La science peut-elle nous offrir un éclairage substantiel concernant la question de l’existence de Dieu ? Au cours de cette série d’articles, nous passerons en revue trois écoles de pensée en ce qui concerne la possibilité de détecter l’existence de Dieu au travers de la science : l’évolutionnisme (philosophique), le créationnisme et l’Intelligent Design (ou « conception intelligente »). Sans apporter de « preuve » au sens formel du terme, ma conclusion sera que la science ne peut vraisemblablement pas nous fournir une conclusion claire concernant l’existence de Dieu. Pourtant, en harmonie avec la révélation de la parole de Dieu, la science nous conduit à une compréhension meilleure et plus profonde de Dieu et de ses œuvres.

L’évolutionnisme (philosophique)

L’essor de la science moderne dans le monde occidental a conduit à une relation mitigée entre la science et la foi chrétienne. D’un côté, le concept judéo-chrétien d’un Dieu unique, créateur de toute chose a été une contribution significative dans l’adoption d’idées scientifiques et dans la méthodologie. D’un autre côté, les nouvelles découvertes scientifiques ont parfois soulevé des questions troublantes. Bien que les différences d’opinions entre Galilée et le pape étaient plus complexes qu’un simple conflit d’ordre scientifique, cette affaire a posé des questions fondamentales en ce qui concerne l’interprétation de la Bible à la lumière de la compréhension scientifique du monde. Moins d’un siècle plus tard, Isaac Newton, René Descartes, Gottfried Leibniz et d’autres développèrent un cadre mathématique très performant permettant la description du mouvement classique des corps dans l’espace et sur la terre. L’invention du calcul et les lois de Newton sur le mouvement ont constitué une percée significative dans la compréhension scientifique mais ont aussi provoqué des questions d’ordre théologique. Comment la providence de Dieu et le libre arbitre de l’homme pouvaient-ils se comprendre à la lumière d’un univers régi par des lois déterministes ?

--- Données fournies ---
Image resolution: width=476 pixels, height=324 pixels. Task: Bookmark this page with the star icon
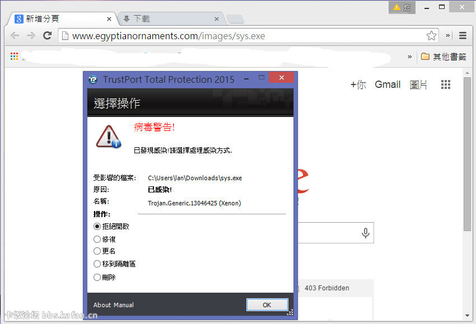(x=431, y=36)
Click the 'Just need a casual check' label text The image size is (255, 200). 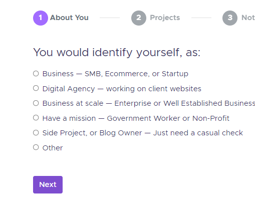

--- Travail à faire ---
A: Condensez sous forme de liste le paragraphe de l'extrait sur la science et l'existence de Dieu qui commence par « L’essor de la science moderne », sans perdre ses faits essentiels.
B: D'après l'extrait sur la science et l'existence de Dieu, quelles écoles de pensée la série d'articles passe-t-elle en revue ?
C: Poursuivez l'extrait sur la science et l'existence de Dieu à partir de sa dernière phrase.
Les données ne jouent aucun rôle ici.

--- Réponses dans l'ordre ---
A:
- L'essor de la science moderne en Occident a créé une relation mitigée entre la science et la foi chrétienne.
- Le concept judéo-chrétien d'un Dieu unique, créateur de toute chose, a favorisé l'adoption d'idées scientifiques et de la méthodologie.
- Les nouvelles découvertes ont parfois soulevé des questions troublantes. L'affaire entre Galilée et le pape a interrogé l'interprétation de la Bible à la lumière de la science.
- Moins d'un siècle plus tard, Newton, Descartes, Leibniz et d'autres ont développé un cadre mathématique décrivant le mouvement des corps dans l'espace et sur la terre.
- Le calcul et les lois de Newton ont fait progresser la science. Ils ont aussi posé une question théologique : comment comprendre la providence de Dieu et le libre arbitre de l'homme dans un univers régi par des lois déterministes ?

B: L'évolutionnisme (philosophique), le créationnisme et l'Intelligent Design (ou « conception intelligente »).

C:
Au dix neuvième siècle, le débat à propos de la providence divine dans un monde déterministe a continué, mais une discipline majeure en a été exemptée. Les organismes vivants ne semblaient pas soumis aux simples lois de la mécanique classique. Dans son environnement, l’Origine des espèces de Darwin a eu un impact fort. L’idée d’évolution n’était pas nouvelle, mais elle était encore assez marginale en science. Les idées de Darwin n’étaient pas toutes exactes. Sa conception de l’hérédité au travers de la pangenèse est un exemple d’idée fausse. Certaines de ses idées qui se sont révélées correctes, comme le rôle de la sélection naturelle, n’ont pas été acceptées immédiatement. L’onde de choc envoyée par Darwin dans la communauté scientifique était que les organismes vivants pouvaient être étudiés systématiquement et étaient soumis à des lois naturelles analogues au reste du monde, comme par exemple les lois de Newton. Jusqu’à Darwin, les organismes vivants représentaient une échappatoire philosophique possible pour s’affranchir d’une vision mécaniste du monde. Depuis Darwin, on s’attend à ce que la vie elle-même soit ordonnée et sujette à l’étude. Pourtant, la vie n’était pas déterministe. Le caractère aléatoire inhérent aux processus évolutifs l’en prévenait et même au contrôle divin, selon l’opinion de Darwin.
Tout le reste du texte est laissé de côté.